Sans un mot la jeune préceptrice pénétra dans la salle et, avec un simple hochement de tête vers la nourrice, reprit sa place. Que faire ? Elle n’avait toujours pas ouvert le paquet mais n’avait pas l’intention de le faire … D’un geste nerveux, elle le posa sur un coin de la table. Plus il serait loin d’elle et mieux se serait … Et maintenant ? Allait-elle l’ignorer ? Lui répondre ? Et pour dire quoi ? Qu’elle avait mal ? Qu’il lui manquait ? Hors de question ! Il vivait son idylle et elle n’allait pas lui donner se plaisir … Néanmoins, une ébauche de fit dans son esprit. Alors, enfin, elle prit plume et vélin pour lui répondre.


      Citation:


      Signore,


        Comme vous pouvez le constater, je vous ai obéie une nouvelle fois … Une dernière fois. Mais je ne m’attarderais pas. Et par pitié, ne me nommez plus comme vous venez de le faire, l’oisillon n’est plus, c’est ainsi.

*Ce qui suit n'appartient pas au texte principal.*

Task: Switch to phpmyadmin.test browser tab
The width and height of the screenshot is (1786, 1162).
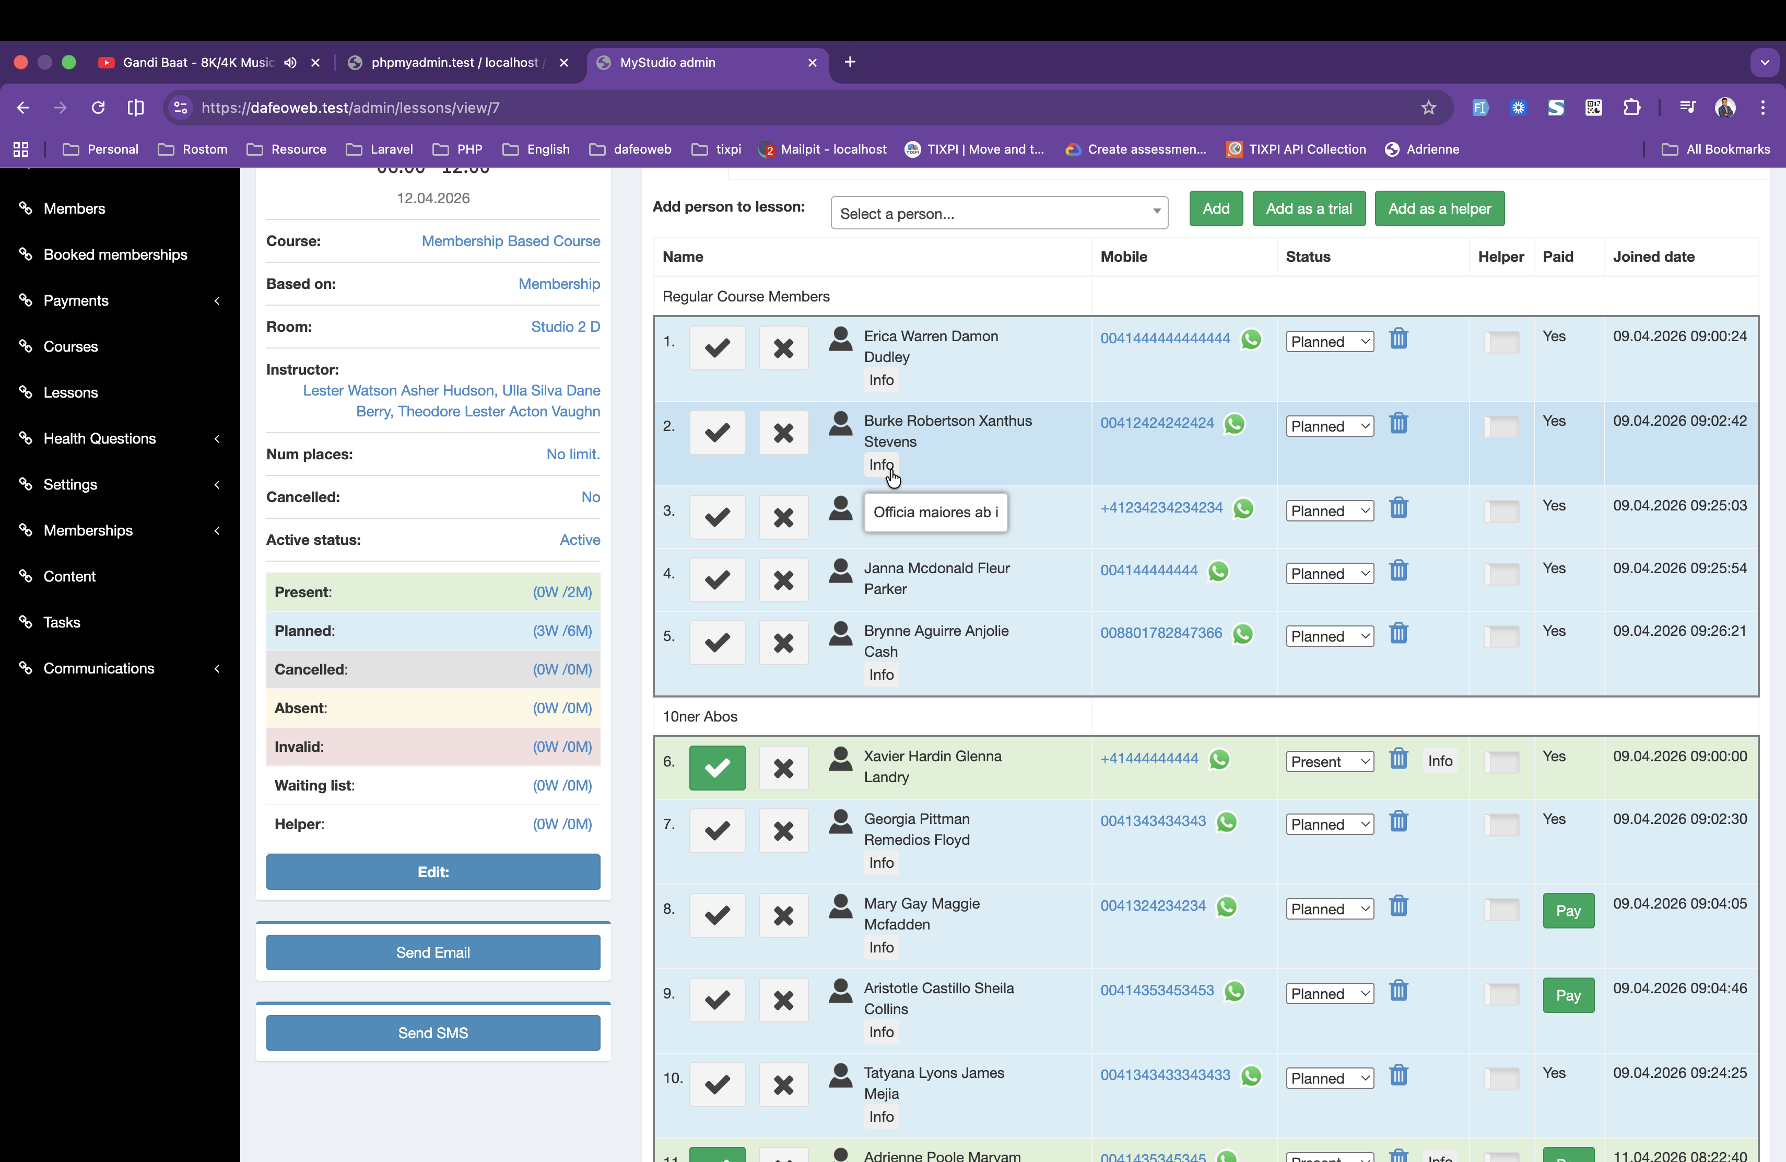Action: click(x=456, y=62)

        La douleur est toujours là, c’est aussi un fait et votre lettre n’y a rien arrangé. Ouvrir les yeux et réaliser ce que l’on est, est rarement positif n’est-ce pas ? Je doute que cela se termine demain, si cela se termine un jour …

        Tout fois, comme je l’ai dit plus haut, je vous ai écouté une fois, une dernière fois en lisant vos mots, je ne le ferais donc pas une fois de plus pour votre nouvelle injonction. Vous trouverez ci-joint à se plie, une petite bourse contenant le début de ce que je vous ai promis. En plus d’être idiote, je ne veux pas que l’on puisse me reprocher de manquer de parole … De plus, passant ainsi directement par vous, vous ne pourrez faire porter aucun blâme à votre frère.

        Quant à la haine, elle ne peut faire aucun bien, je n’ai donc pas l’intention d’en usé.

        Pour les adresses, il y en a deux auxquelles il est possible de me trouver actuellement : l’Hotel Dieu à Paris, ou la baronnerie de La Haye du Puit, comme votre coursier vous le confirmera surement puisque c’est ici qu’il m’a trouvé. Ne soyez pas surpris de ma présence sur les terres de la Rectrice, je suis depuis peu, la préceptrice de sa fille Briana. Mais il est inutile de me faire parvenir quoi que ce soit, je n’ai rien laissé d’important à Paris. Seulement quelques tenues qui n'ont ou n'auront pas leur place, dans le cadre de mon rôle actuelle d’enseignante ou dans celui qui sera le mien à mon retour chez les sœurs à Moulin quand la baronne me congédiera. Voyez avec dame Frédégonde, elle trouvera surement quelques chose à en faire ...

        Oh et ne prenez pas cette air irrassible, vous avez parfaitement quel était mes projets. Je vous doit au moins le fait de savoir où est véritablement ma place et pour cela, je vous dois surement des remerciements.


      Qu’Aristote vous garde,




Il ne l’avait gardé prêt de lui que par égoïsme pure et simple …

Oui, comment avait-elle pu croire un seul instant, à l’époque que la raison pouvait être tout autre ? Il ne le lui avait pourtant jamais caché … Elle ne pouvait certainement pas lui faire le reproche d’être un menteur … Pas sur ce point en tout cas.

Ravalant les larmes une nouvelle fois, elle laissa à peine le temps à l’encre de sécher et scella la missive avant de partir en direction des cuisines, lettre dans une main, bourse dans l'autre, les confié à celui qui saura la remettre à son destinataire.